* [Data listing]:
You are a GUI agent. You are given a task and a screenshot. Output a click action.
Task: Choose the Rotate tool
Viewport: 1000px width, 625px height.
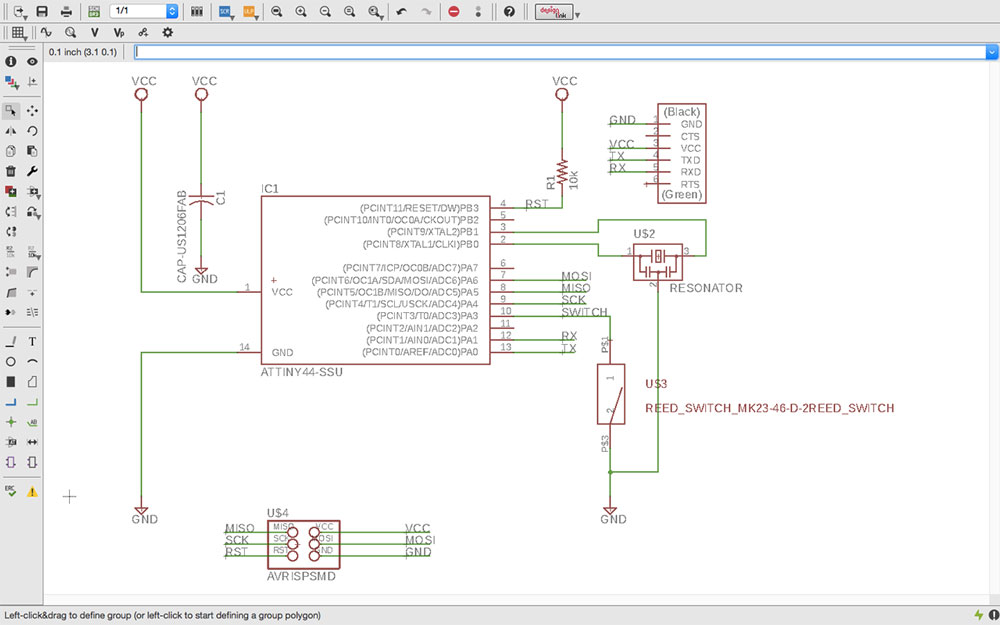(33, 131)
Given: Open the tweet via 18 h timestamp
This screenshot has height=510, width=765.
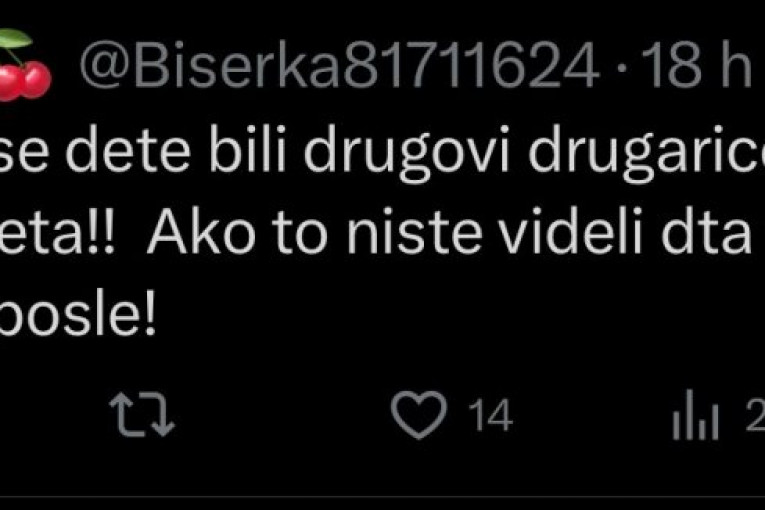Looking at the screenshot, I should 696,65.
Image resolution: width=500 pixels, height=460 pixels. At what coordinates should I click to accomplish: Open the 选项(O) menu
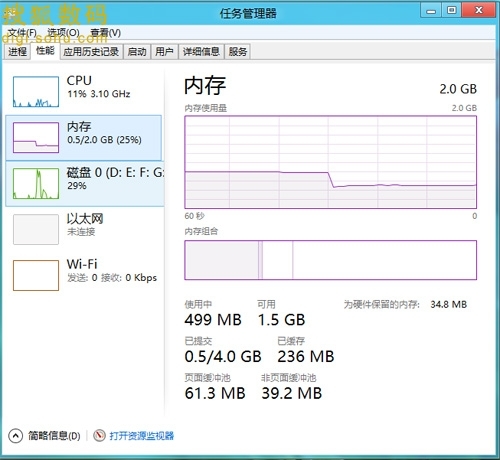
* * *
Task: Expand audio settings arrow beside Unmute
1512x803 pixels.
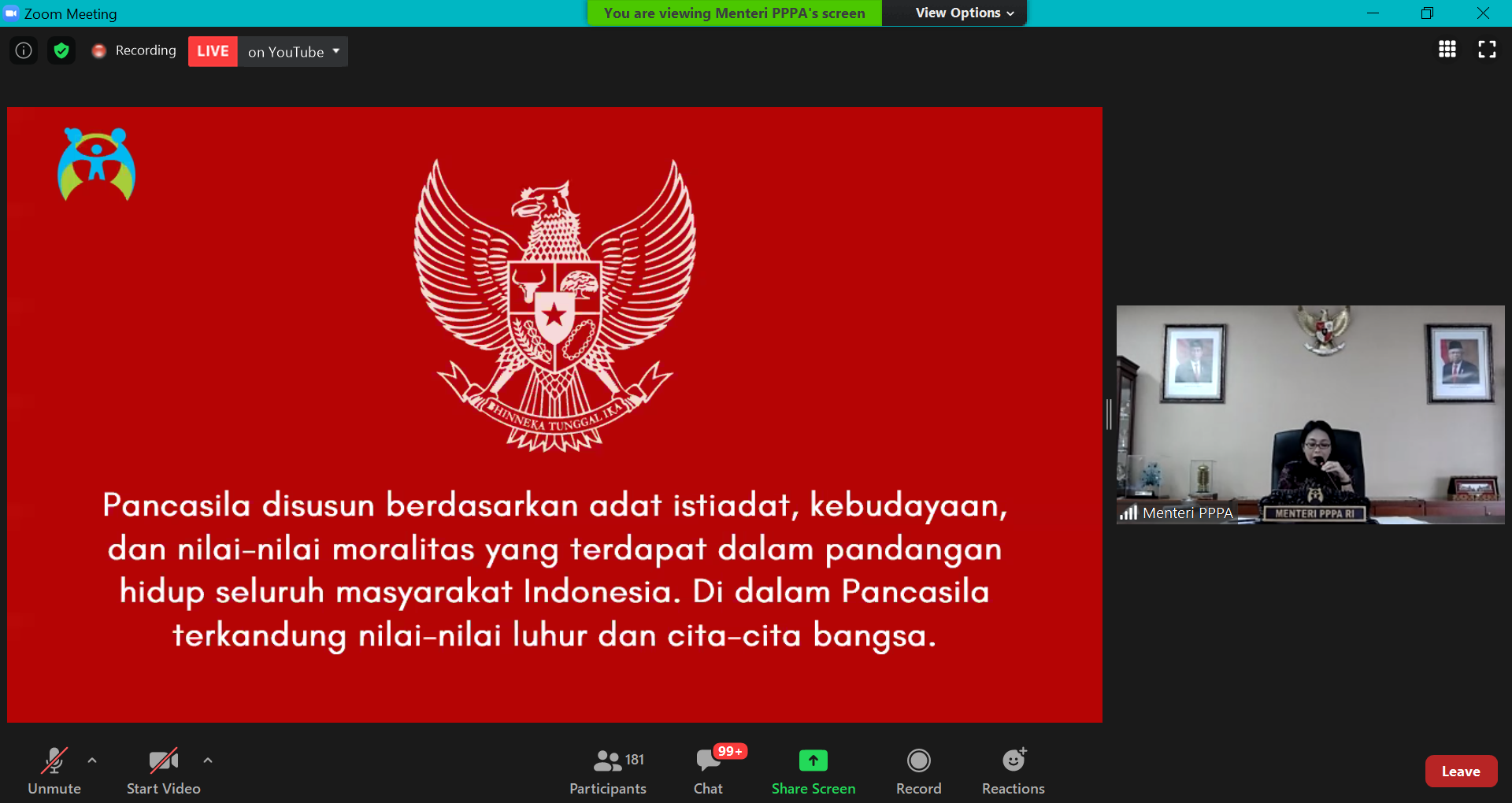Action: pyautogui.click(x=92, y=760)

* [Work task]:
Write only the number of lines in the data where the word "Open" occurs.

* [Answer for this exercise]:
2